Com a crescente qualificação da medicina, mais vidas têm sido resgatadas, para alegria dos envolvidos e orgulho dos protagonistas. O risco previsível, e que se confirmou, foi a perda da naturalidade da morte.
A dona Jandira tinha três filhos morando aqui e um militar, com sua saudade itinerante. Ao ser avisado pelos irmãos que a mãe estava às margens da morte e que não havia mais nada para fazer, exceto dar-lhe conforto, ele aportou pleno de indignação, com aquela fúria com que o médico experiente identifica a quilômetros de distância: o filho relapso, inconsolável pela consciência da perda definitiva do mais doce instrumento de amor negligenciado.
A história daquela família é a rotina para os grupos de cuidados paliativos, um dos setores da medicina em mais rápida expansão, na medida em que se tenta corrigir a grave distorção de considerar a impossibilidade de terapia curativa como o fim do cuidado médico.
Na verdade, em poucos momentos da atividade médica há tanto a oferecer quanto no final da vida, desde que se tenha clara a noção compadecida da importância da preservação do conforto, da autonomia e da dignidade.
Impossível conviver com os momentos finais de uma família sem reciclar os nossos valores essenciais. Ali estavam, lado a lado, e muitas vezes, frente a frente, os sentimentos mais comuns quando se percebe a proximidade do fim. Num extremo, o filho distante, esbravejando pela consciência do crime mais inafiançável: o da omissão de afeto. Do outro, os zelosos cuidadores, exauridos pelo esforço prolongado e inútil, que tinham chegado a um platô para eles desconhecido: o da fadiga do sofrimento, depois do qual, não havendo mais o que perder, qualquer desfecho parecerá generoso.
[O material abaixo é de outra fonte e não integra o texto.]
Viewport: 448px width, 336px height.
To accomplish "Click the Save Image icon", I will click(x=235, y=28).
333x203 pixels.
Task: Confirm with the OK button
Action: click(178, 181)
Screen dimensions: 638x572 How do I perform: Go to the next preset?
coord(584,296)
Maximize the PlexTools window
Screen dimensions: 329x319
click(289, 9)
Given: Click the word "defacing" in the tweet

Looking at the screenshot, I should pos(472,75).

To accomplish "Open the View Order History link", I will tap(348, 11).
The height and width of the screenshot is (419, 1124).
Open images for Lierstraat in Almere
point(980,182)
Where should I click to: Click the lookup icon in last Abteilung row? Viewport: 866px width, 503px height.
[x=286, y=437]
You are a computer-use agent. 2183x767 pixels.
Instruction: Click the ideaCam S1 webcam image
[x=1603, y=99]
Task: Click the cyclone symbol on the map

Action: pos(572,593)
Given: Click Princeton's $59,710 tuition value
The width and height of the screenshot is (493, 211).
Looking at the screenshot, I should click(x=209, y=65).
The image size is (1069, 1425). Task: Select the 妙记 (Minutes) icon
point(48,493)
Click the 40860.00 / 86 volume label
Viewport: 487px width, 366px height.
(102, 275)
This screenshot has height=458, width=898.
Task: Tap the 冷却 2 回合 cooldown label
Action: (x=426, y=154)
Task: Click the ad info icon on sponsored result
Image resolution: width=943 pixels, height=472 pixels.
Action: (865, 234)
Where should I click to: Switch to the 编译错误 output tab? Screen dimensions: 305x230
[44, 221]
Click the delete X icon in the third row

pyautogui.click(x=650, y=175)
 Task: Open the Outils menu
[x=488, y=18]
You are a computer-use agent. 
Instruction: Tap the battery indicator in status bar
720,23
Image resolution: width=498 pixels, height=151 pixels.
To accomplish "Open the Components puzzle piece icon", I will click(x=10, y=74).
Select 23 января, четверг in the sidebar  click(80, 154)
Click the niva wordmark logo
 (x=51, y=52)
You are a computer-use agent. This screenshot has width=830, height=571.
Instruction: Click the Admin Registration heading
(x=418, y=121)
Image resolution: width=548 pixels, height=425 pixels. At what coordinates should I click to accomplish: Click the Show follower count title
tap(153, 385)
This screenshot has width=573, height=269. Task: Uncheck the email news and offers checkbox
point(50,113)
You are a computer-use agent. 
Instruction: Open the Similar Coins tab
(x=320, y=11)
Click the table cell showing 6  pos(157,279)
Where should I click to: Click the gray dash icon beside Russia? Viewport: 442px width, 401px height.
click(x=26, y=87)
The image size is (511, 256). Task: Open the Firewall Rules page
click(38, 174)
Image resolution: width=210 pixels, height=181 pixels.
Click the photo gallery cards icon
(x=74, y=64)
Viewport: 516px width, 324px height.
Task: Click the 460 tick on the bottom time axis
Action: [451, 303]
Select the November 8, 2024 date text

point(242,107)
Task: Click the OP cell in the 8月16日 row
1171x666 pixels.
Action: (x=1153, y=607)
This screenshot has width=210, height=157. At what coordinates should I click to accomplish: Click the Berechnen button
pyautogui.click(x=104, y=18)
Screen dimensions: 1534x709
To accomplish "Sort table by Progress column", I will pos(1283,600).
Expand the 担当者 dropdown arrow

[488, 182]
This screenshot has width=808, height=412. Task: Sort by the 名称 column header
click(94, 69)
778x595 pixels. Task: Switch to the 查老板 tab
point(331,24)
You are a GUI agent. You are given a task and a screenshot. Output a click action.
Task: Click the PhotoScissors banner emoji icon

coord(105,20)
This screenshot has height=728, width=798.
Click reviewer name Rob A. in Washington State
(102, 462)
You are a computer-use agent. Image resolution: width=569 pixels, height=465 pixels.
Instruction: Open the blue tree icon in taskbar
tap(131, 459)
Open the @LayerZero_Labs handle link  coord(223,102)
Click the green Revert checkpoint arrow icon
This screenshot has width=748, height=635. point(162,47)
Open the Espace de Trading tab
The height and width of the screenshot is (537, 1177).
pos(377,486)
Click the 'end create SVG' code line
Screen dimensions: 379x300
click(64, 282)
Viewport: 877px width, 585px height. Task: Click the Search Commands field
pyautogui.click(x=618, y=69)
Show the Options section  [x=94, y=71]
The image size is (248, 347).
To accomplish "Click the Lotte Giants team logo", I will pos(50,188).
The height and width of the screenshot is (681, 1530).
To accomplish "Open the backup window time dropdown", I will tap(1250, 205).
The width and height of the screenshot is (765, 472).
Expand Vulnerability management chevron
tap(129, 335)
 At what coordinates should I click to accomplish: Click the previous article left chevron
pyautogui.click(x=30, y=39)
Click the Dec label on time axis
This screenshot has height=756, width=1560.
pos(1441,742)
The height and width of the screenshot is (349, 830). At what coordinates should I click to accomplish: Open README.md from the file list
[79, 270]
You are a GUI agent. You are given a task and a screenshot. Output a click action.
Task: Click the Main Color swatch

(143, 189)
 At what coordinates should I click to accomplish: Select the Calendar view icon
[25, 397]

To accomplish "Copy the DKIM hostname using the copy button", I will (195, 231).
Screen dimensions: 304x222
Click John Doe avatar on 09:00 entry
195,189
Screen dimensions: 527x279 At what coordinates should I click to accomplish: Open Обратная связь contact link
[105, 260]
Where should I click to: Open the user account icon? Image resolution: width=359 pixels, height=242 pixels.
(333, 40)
Em um dos diálogos finais, dona Jandira respondeu à pergunta do filho inconsolável: "Mãezinha, você não tem medo de morrer?". E ela, tomando-lhe a mão, com uma serenidade comovente, explicou-lhe: "Já tive muito. Mas isso foi antes de ter aprendido o que o sofrimento faz com a gente. E então, de repente, eu descobri que estou pronta, porque não sinto mais medo nenhum".
Exatamente o que relatam os sobreviventes das torturas mais cruéis ao descrever a inimaginável experiência do fim do medo, quando as vítimas assumem atitudes desdenhosas e provocativas que têm um efeito de perplexidade sobre o torturador, que depende do medo do torturado para sentir-se poderoso e, com isso, mascarar sua imensa covardia.
O vazio depois do medo é a resignação ou a indiferença. E nessa fase não nos reconhecemos.